> [Collected data]:
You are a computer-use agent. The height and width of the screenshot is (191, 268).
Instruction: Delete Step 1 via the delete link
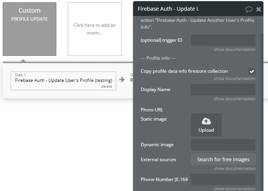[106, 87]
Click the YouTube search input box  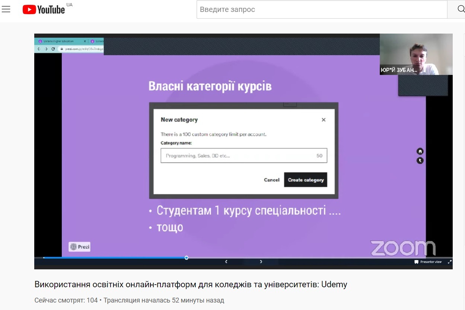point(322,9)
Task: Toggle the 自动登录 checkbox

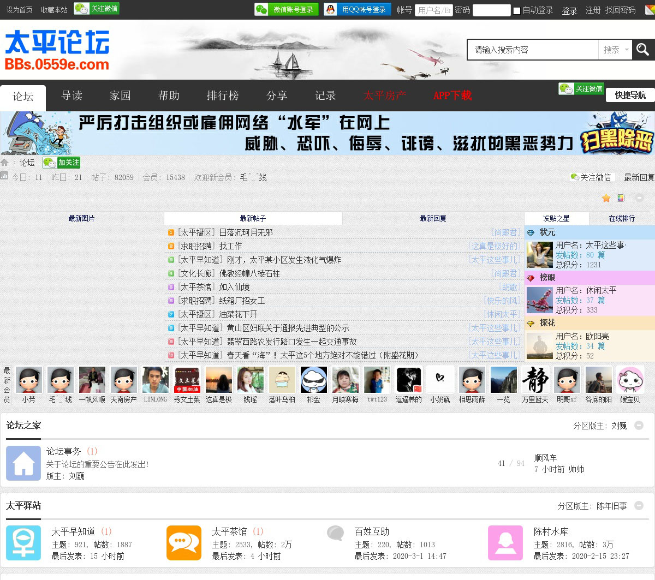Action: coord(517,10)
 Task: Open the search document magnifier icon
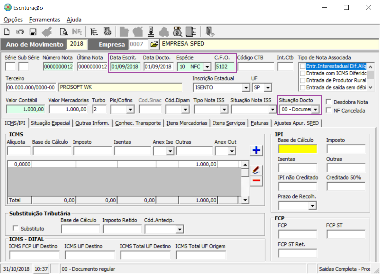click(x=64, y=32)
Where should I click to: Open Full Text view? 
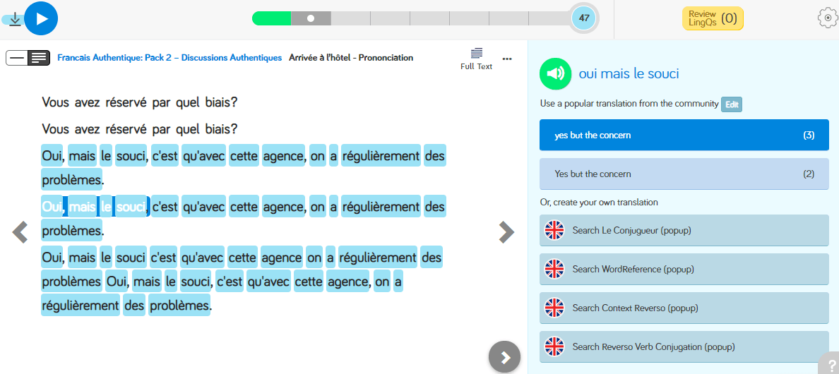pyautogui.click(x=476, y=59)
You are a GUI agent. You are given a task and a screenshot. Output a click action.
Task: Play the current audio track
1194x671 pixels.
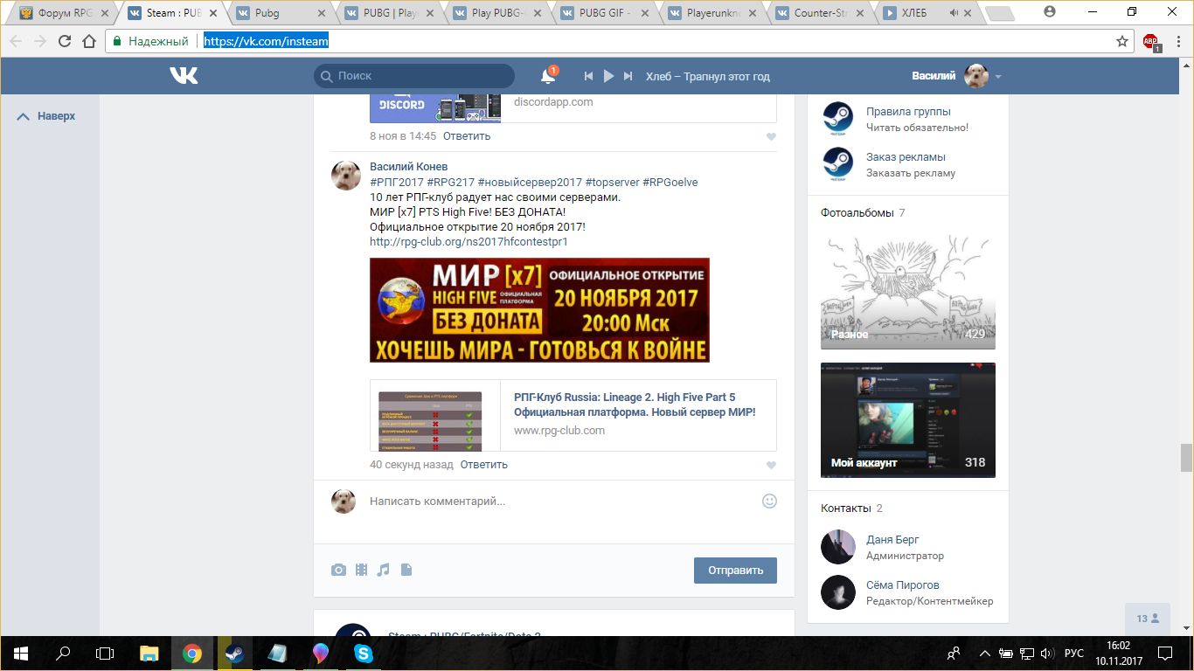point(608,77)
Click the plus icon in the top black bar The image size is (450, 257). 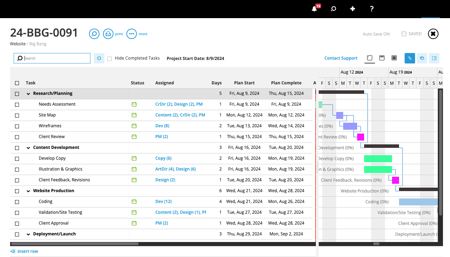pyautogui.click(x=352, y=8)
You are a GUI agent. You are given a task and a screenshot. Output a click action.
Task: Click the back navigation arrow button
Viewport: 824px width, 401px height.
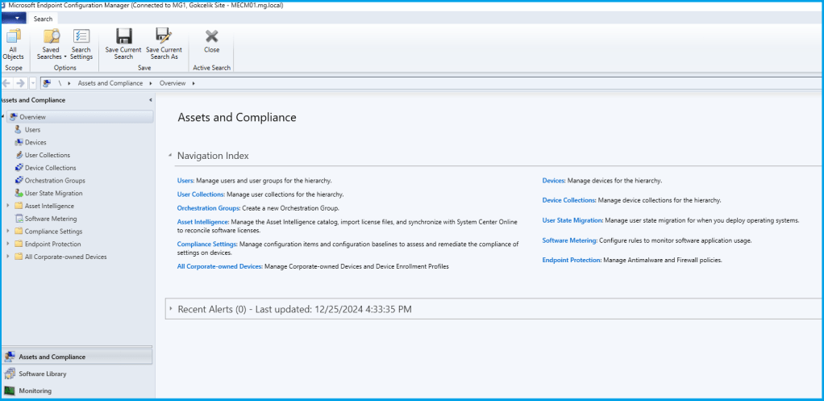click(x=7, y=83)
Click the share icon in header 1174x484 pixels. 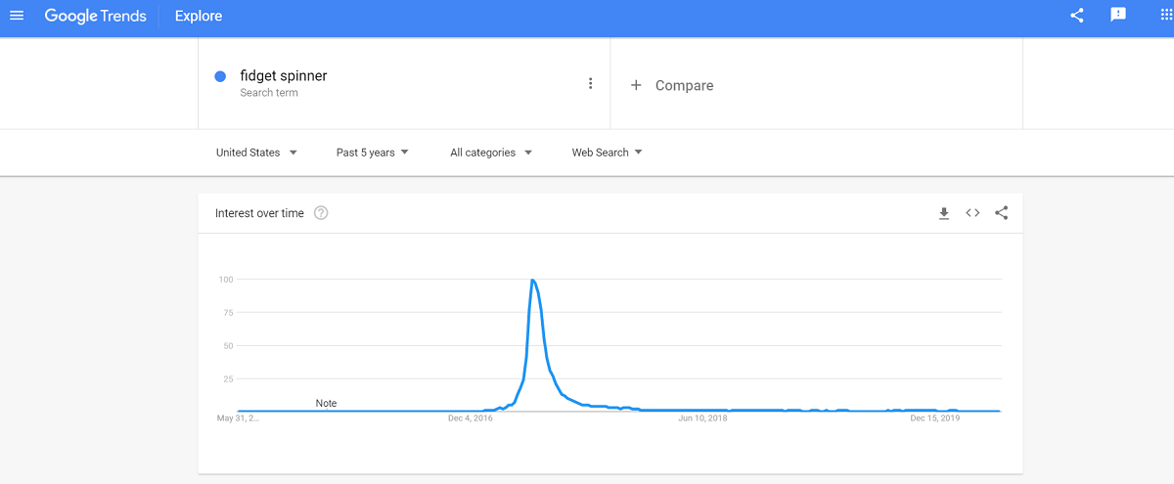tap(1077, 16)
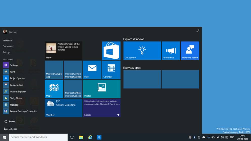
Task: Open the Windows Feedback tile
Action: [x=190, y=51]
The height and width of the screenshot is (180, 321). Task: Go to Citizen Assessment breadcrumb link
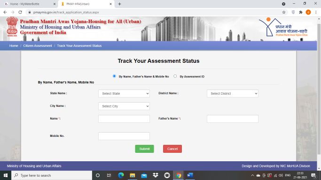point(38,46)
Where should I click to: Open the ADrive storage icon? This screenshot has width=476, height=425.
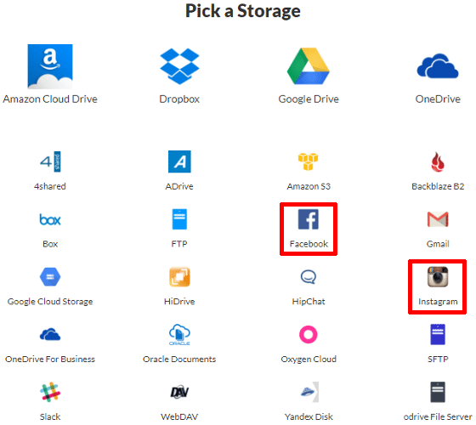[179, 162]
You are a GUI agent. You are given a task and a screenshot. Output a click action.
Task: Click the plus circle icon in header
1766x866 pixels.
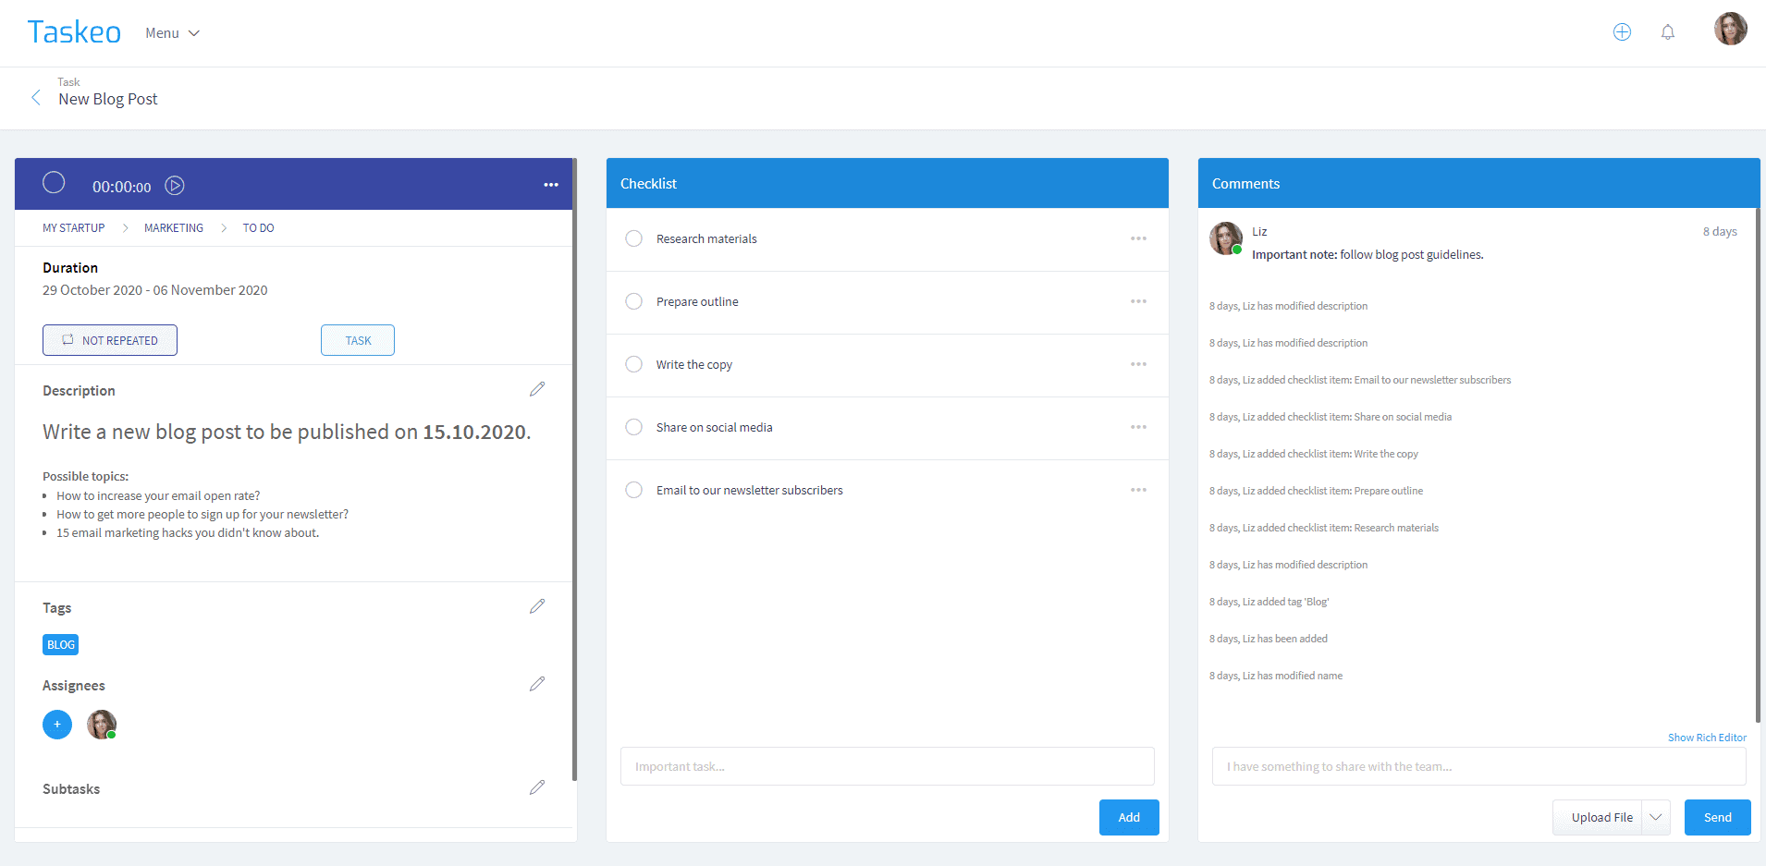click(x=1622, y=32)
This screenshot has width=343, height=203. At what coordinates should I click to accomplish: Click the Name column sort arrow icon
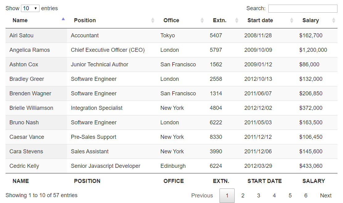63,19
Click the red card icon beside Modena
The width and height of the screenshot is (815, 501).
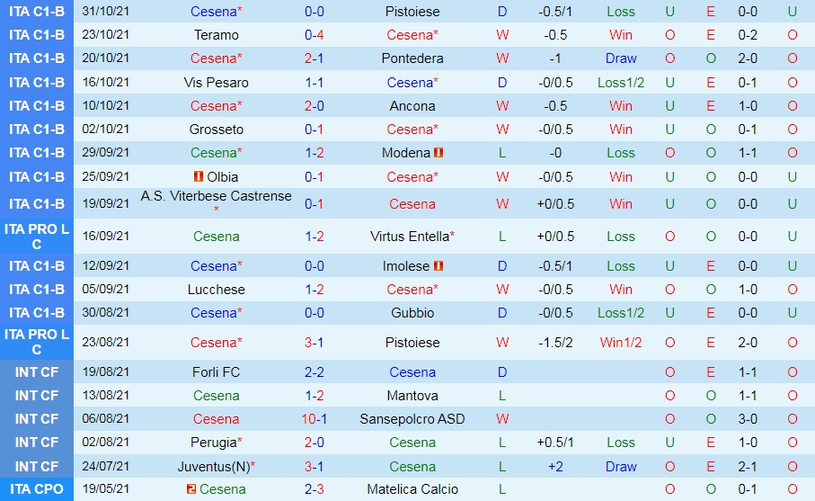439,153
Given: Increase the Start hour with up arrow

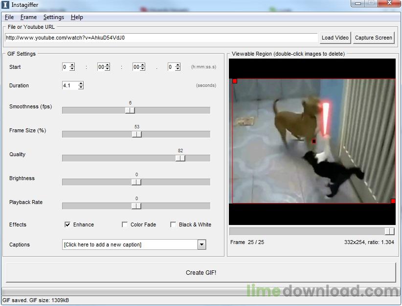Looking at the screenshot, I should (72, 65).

> [How to complete this task]: Where a picture appears in the records above, omit it, and transcribe exactly the stretch of lines from the one with "Where should I click to: Open the" through the one with "Click the red card icon beside Modena".

> [Your response]:
Where should I click to: Open the ADrive storage icon? This screenshot has width=476, height=425.
[179, 162]
You are a GUI agent. You are given a task and a screenshot. Output a click action.
Task: Click the plus circle icon in header
1766x866 pixels.
click(x=1622, y=32)
This screenshot has width=343, height=203. At what coordinates should I click to accomplish: Click the Name column sort arrow icon
63,19
Click the red card icon beside Modena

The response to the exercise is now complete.